- **DIRECTIONS FOR THIS TASK**: Starting at the line that contains "Open Windows Store from taskbar", repeat each line of the listing below through the last one, exactly, and leave out every picture.

- **SUPPLIED DATA**:

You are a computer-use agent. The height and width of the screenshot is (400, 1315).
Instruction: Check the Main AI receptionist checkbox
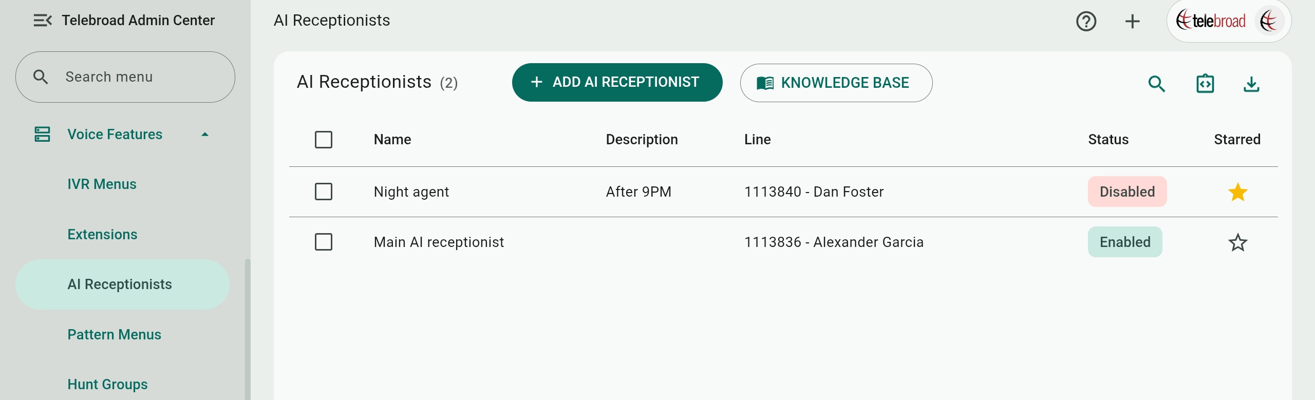pos(324,242)
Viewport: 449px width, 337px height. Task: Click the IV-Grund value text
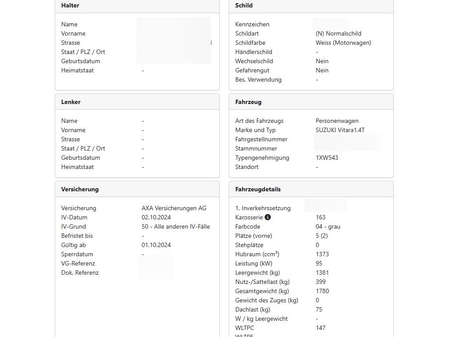(x=175, y=227)
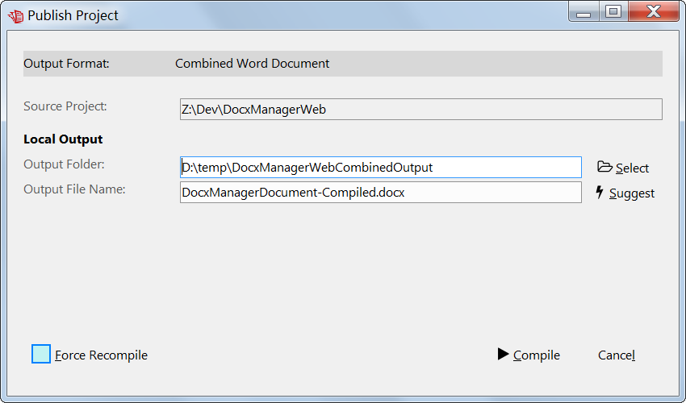
Task: Enable the Force Recompile checkbox
Action: pos(41,354)

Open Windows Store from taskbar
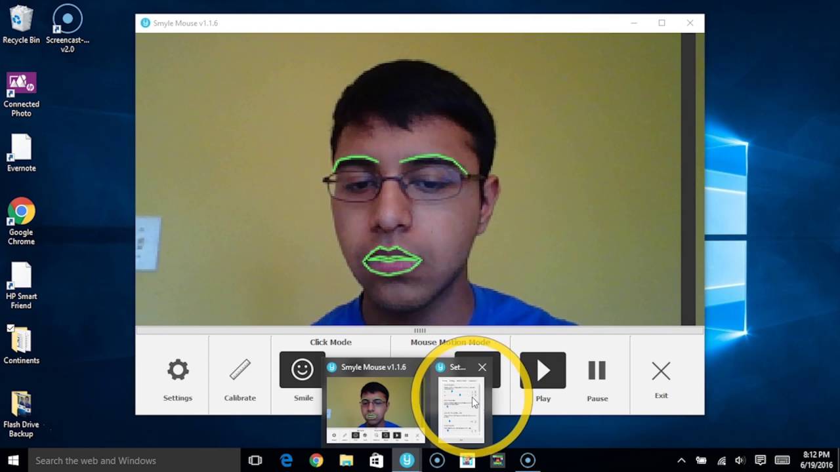click(376, 461)
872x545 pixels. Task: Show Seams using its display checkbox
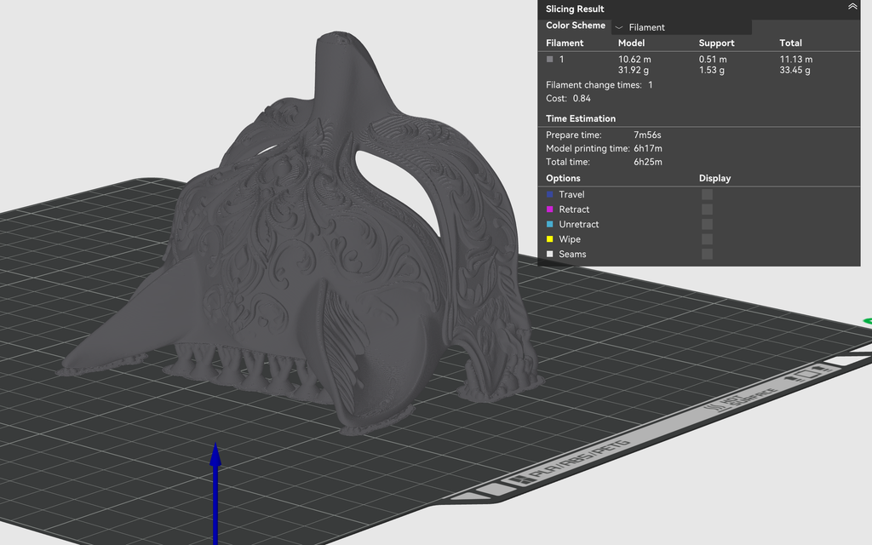pos(707,254)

- **TASK OUTPUT**:
Open Windows Store from taskbar
click(376, 461)
872x545 pixels. Task: Show Seams using its display checkbox
pos(707,254)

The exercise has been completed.